On August 14, the U.S. District Court for the Southern District of Mississippi issued an opinion finding that state regulations bolstered one antitrust claim and hindered another in an ongoing dispute between a northern Mississippi convenience store chain, Major Mart, and an Anheuser-Busch InBev (ABI, a/k/a “Red Network”) distributor, Mitchell Distributing Company.

In Mississippi, by statute, like those of many other states, beer manufacturers must designate exclusive sales territories for each brand.  Mitchell holds the exclusive right to sell ABI brands to retailers in the counties in which Major Mart operates its 11 convenience stores.

The relationship between Mitchell and Major Mart started to break down in 2010, when Major Mart claimed that it was receiving inaccurate and confusing price information from Mitchell.  Major Mart asked Mitchell for compensation of lost profits due to the incorrect pricing information.  Mitchell denied the request, and Major Mart decided later to remove ABI displays and signs, lower the prices of competitors’ products, and reduce the cooler space allocated to ABI in some of its stores.  According to Major Mart’s complaint, Mitchell retaliated by (1) demanding shelving allocation that represented ABI’s market share of approximately 70 percent, (2) demanding price parity with competing products of ABI, (3) changing its deliveries to Major Mart stores to once a week so as to fill up Major Mart’s coolers and storerooms, leaving no room for competitor products and (4) delivering on Fridays so that Major Mart stores would not have cold beer on the “best selling day of the week.”

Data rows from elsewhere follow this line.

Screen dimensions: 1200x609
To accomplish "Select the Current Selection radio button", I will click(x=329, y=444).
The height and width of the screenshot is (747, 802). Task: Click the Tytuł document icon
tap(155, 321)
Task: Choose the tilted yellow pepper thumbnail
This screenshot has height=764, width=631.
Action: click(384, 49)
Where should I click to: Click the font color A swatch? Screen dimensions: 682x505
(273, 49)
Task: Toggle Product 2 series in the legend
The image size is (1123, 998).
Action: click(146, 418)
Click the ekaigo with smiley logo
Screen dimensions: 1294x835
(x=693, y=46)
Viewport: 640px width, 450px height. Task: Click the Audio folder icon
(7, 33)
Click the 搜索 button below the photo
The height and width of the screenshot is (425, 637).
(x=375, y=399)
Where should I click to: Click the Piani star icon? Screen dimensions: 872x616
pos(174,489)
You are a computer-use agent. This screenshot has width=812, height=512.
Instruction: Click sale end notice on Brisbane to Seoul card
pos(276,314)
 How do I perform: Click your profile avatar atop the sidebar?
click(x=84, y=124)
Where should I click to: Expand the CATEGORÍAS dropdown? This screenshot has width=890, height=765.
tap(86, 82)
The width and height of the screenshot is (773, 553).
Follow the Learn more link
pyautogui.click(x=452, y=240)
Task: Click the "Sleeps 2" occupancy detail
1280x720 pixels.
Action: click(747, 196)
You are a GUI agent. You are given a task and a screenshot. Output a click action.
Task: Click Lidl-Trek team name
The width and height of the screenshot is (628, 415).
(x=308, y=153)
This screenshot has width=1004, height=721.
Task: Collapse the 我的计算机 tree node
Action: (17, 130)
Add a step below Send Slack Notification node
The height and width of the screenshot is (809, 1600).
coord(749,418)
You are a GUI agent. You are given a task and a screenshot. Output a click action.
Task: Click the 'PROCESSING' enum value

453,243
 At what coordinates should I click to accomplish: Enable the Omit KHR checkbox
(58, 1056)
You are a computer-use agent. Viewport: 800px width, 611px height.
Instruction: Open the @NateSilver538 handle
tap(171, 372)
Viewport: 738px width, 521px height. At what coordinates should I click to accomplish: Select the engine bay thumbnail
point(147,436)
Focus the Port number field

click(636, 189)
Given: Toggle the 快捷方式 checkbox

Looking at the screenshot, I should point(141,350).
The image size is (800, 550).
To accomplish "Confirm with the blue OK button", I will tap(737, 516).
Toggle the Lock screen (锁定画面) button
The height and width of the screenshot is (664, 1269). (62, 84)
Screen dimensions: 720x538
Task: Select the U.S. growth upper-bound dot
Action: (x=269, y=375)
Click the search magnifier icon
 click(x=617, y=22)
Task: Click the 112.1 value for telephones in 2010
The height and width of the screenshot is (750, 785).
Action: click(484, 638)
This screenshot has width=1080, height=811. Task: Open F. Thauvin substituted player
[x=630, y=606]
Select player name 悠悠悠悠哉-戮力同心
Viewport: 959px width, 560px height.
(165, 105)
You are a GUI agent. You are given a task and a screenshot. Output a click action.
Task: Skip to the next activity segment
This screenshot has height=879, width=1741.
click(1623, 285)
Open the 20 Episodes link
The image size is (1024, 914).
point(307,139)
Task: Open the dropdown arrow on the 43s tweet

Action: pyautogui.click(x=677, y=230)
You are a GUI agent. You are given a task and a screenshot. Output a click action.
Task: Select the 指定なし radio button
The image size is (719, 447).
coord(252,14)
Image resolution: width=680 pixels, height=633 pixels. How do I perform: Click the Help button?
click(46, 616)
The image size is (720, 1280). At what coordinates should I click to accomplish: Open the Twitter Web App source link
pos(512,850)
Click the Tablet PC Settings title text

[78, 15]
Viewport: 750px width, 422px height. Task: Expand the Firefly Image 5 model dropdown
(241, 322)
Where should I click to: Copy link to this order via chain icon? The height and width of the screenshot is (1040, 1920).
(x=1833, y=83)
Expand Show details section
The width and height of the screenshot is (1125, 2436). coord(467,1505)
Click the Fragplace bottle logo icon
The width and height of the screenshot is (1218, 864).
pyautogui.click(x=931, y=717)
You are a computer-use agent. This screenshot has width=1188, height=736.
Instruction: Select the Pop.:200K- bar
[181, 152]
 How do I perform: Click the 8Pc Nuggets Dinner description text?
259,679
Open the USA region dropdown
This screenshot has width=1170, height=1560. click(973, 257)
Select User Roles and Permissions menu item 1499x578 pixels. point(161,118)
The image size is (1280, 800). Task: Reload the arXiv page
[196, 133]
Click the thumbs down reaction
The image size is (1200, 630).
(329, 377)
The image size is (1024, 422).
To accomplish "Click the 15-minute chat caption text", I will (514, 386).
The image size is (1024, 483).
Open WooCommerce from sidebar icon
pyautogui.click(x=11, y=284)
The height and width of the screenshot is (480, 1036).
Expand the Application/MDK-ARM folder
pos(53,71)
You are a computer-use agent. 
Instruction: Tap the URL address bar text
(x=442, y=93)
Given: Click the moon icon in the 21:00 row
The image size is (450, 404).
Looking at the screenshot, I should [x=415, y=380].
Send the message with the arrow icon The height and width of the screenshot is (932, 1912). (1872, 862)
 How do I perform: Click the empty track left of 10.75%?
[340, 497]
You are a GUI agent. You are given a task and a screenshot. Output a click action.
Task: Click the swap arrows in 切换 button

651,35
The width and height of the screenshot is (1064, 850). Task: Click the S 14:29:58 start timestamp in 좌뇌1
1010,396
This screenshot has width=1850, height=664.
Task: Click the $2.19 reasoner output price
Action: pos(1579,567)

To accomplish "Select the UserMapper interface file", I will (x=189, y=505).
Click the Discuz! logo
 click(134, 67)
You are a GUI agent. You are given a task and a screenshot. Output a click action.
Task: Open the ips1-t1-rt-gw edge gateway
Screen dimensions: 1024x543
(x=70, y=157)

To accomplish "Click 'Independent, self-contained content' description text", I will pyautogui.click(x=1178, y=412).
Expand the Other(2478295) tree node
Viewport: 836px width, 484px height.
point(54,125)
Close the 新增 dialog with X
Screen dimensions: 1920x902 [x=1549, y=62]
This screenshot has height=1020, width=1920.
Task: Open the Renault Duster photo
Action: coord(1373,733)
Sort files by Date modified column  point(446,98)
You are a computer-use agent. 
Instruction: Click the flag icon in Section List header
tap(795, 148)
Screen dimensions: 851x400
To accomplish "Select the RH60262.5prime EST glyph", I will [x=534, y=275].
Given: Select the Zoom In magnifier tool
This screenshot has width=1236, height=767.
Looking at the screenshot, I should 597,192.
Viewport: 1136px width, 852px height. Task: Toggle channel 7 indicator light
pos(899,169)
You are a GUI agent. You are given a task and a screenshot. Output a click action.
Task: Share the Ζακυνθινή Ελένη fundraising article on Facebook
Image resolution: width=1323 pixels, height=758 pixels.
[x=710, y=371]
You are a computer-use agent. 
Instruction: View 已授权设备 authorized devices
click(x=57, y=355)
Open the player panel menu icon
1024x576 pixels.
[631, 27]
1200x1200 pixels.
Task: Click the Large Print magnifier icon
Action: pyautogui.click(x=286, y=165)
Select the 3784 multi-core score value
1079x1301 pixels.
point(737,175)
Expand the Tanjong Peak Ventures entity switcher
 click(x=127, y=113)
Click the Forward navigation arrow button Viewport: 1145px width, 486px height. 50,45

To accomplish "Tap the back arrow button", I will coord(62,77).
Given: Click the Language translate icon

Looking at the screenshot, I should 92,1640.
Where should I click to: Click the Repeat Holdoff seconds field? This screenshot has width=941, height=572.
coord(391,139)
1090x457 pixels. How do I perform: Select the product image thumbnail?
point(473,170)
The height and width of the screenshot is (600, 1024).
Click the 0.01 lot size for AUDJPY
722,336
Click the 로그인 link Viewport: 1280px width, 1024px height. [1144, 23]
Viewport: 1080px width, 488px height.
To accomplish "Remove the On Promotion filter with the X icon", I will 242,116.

After litigation was first initiated, the parties reached a settlement in 2011, agreeing that Mitchell would increase its deliveries to at least twice per week and Major Mart would reconsider shelf space allocation and increase prices on competing brands of beers to the same price as ABI products.  This temporary resolution, however, failed when Major Mart did not reallocate its shelf space.  In response, Mitchell once again cut deliveries to one day per week and thereafter began to provide sales coupons and promotional giveaways exclusively to Major Mart’s competitors.  Major Mart also claimed that Mitchell delivered beer that was close to the end of its shelf-life, replaced fresher beer Major Mart had with older beer and missed deliveries during key dates, including July 4 and just as students were returning to college.  Eventually, Major Mart sued.

Major Mart alleged that Mitchell engaged in monopolization and attempted monopolization in violation of the Sherman Act and price discrimination in violation of the Robinson-Patman Act.  In response, Mitchell filed a motion for summary judgment asserting that the Sherman Act did not apply, as (1) Mitchell’s actions were immunized by the State Action Doctrine—the principle that the Sherman Act does not apply to states acting in their capacities as sovereigns—and (2) Mitchell’s actions, which occurred solely in Mississippi, did not affect interstate commerce—as required for Sherman Act jurisdiction.

Quickly discarding the State Action Doctrine assertion, the court noted that to qualify as a state’s action, conduct must be “undertaken pursuant to [...]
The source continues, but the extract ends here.